– Masz rację, nie rozumiem. Nie wiedziałam, że król Givon jest twoim ojcem, ale słyszałam o nim dużo dobrego. Nie rozumiem więc twojej reakcji, gdy Cela…

– To długa historia.

– Nigdzie się nie śpieszę. Mów, proszę.

– Przed wiekami przebiegał tędy słynny Jedwabny Szlak łączący Indie i Chiny z Zachodem. Dopóki wędrowały nim karawany kupieckie, wszyscy na tym zarabiali, kiedy jednak szlak zamknięto, mieszkańcy krajów, przez które wiódł, natychmiast drastycznie zbiednieli. Wtedy plemiona koczowników wyczuły koniunkturę i zaoferowały kupcom ochronę na pustynnych trasach, co umożliwiło przywrócenie handlu.

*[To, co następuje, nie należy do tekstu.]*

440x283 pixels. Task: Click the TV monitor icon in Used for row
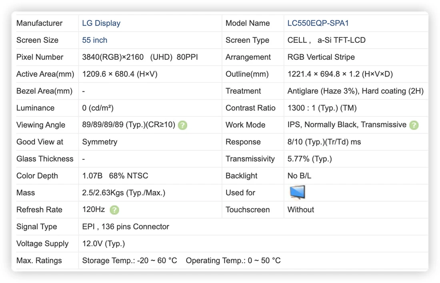click(x=297, y=192)
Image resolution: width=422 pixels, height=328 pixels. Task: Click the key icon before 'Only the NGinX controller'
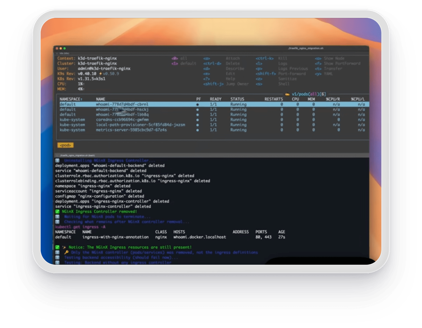pyautogui.click(x=66, y=252)
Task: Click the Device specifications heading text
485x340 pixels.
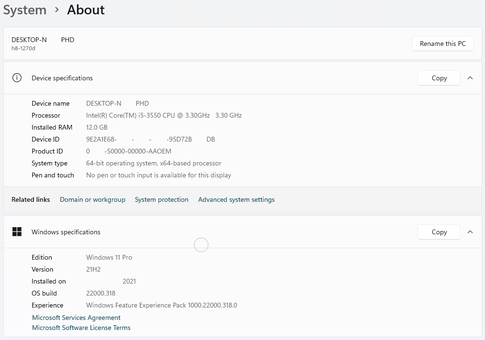Action: pyautogui.click(x=62, y=78)
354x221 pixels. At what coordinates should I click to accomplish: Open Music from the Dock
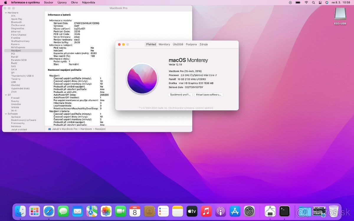pos(206,211)
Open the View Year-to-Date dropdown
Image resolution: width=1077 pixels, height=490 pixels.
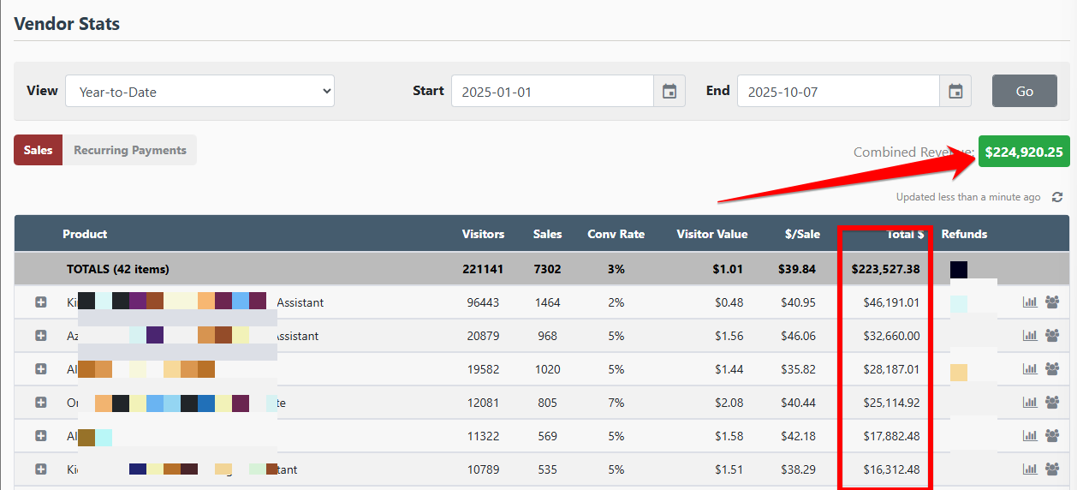pos(199,91)
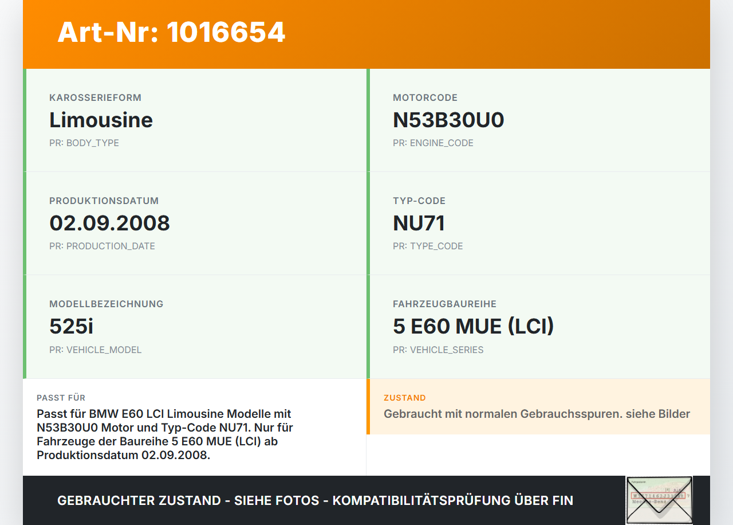Click the Karosserieform label

pyautogui.click(x=95, y=98)
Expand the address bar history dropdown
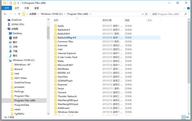This screenshot has width=192, height=121. [143, 14]
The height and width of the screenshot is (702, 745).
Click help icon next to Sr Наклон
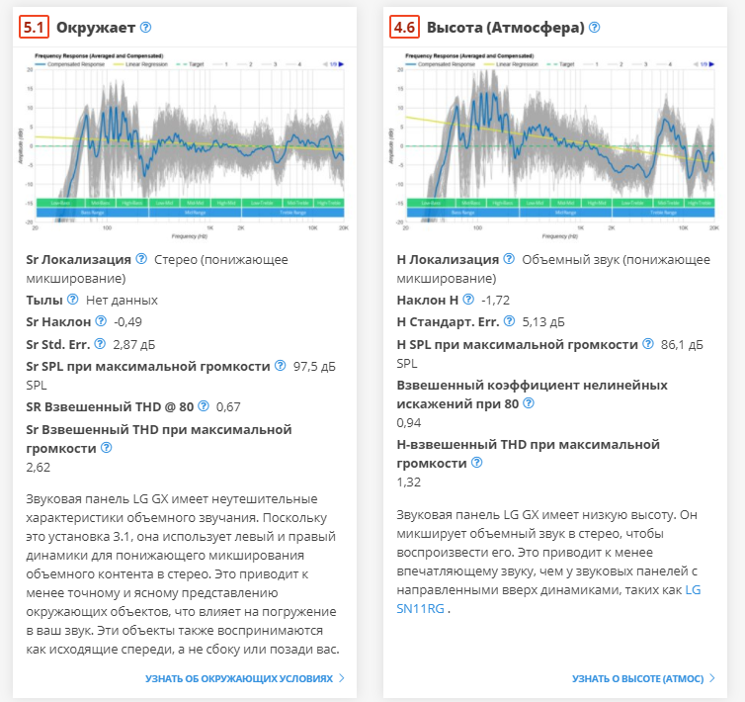point(101,321)
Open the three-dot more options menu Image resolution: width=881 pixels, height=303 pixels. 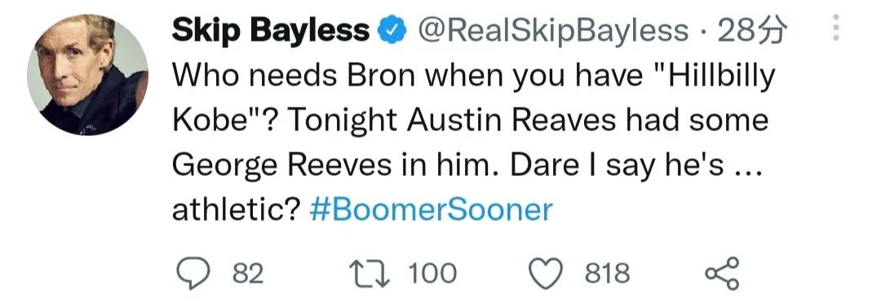click(x=836, y=27)
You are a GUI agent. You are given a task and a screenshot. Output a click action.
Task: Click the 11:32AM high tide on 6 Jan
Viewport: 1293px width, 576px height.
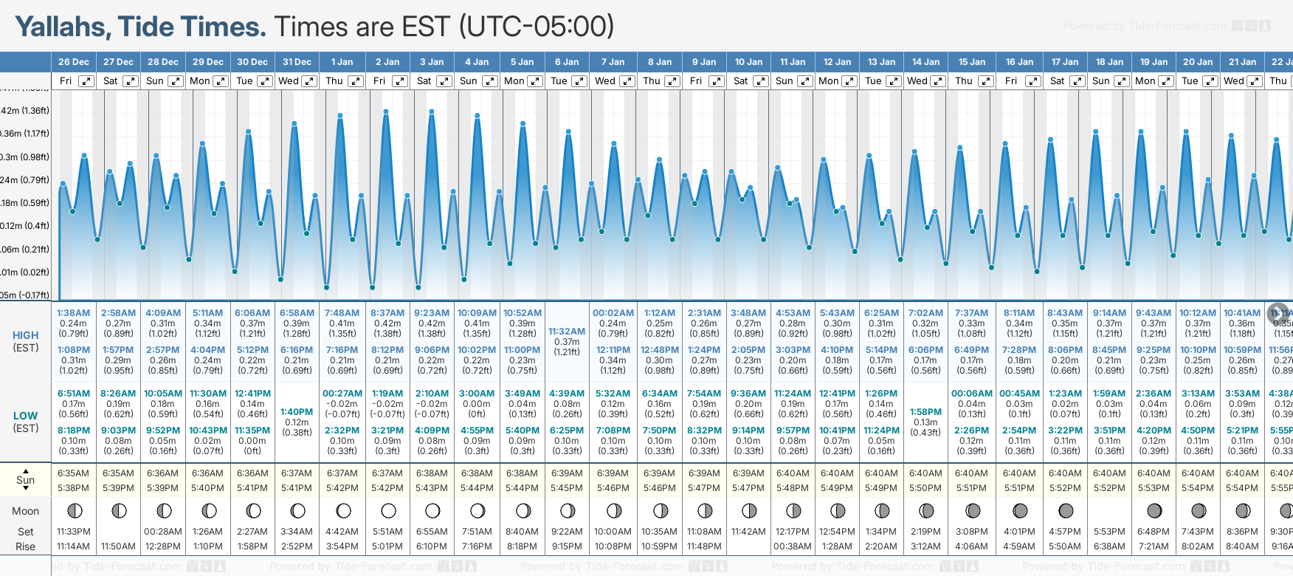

Natomiast mieszkańcy Miasta Złodziei doszli do wniosku, że bardziej opłaca się im strzec karawan przed złodziejami, niż je okradać.

– Co za diametralna zmiana w podejściu do biznesu.

– Właśnie… Jak na pewno wiesz, El Bahar i Bahania od stuleci zgodnie ze sobą sąsiadowały, podobnie było z Miastem Złodziei. Jest to księstwo formalnie wchodzące w skład Bahanii, jednak praktycznie jest samodzielnym państwem, choć oficjalnie nie istnieje. Jednak z Bahanią i El Baharem łączą nas bardzo bliskie stosunki, tak naprawdę wszystkie trzy rządy żyją w symbiozie. Pięćset lat temu nomadowie podlegali księciu Miasta Złodziei, i to on pobierał procent od wszystkich przewożonych przez pustynię towarów. Dzisiaj ja otrzymuję procent od zysków ze sprzedaży wydobywanej tu ropy naftowej. W zamian za to moi ludzie pilnują bezpieczeństwa na pustyni. Zabezpieczają pola naftowe przed napadami i przed atakami terrorystycznymi.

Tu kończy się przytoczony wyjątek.